Former KPMG LLP partner David Rivkin has pleaded guilty to conspiring to defraud the government and to tax evasion, according to Bloomberg.
“I signed opinion letters knowing them to be false, in order to mislead the IRS,” Rivkin said Monday in a New York federal court, according to the report. From 1999 to 2005, Rivkin reportedly elaborated, he and other managers conspired to help individuals who each had more than $20 million in income or capital gains “keep the money for themselves instead of paying taxes they owed.”

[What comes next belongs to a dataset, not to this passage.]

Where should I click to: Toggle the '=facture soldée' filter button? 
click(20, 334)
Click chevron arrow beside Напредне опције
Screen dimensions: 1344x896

Prosecutors investigating the sale of illegal tax shelters have brought charges against a total of 19 individuals, including 17 from KPMG; Rivkin is the first from that firm to plead guilty. Domenick DeGiorgio, a former accountant with Munich-based bank HVB Group, has also pleaded guilty and agreed to cooperate, the wire service reported.
Rivkin faces as much as 10 years in prison, according to Reuters, but his sentence could be reduced considerably based on his cooperation in the trials of the other individuals, scheduled to begin this fall.
Last August, KPMG entered into a deferred-prosecution agreement that enabled it to avoid an indictment over the sale of questionable shelters. The firm agreed to admit wrongdoing, pay $456 million, and accept former Securities and Exchange Commission chairman Richard Breeden as an outside monitor. The agreement remains in force through the end of the year, at which time charges will be dropped if the firm has abided by its end of the deal.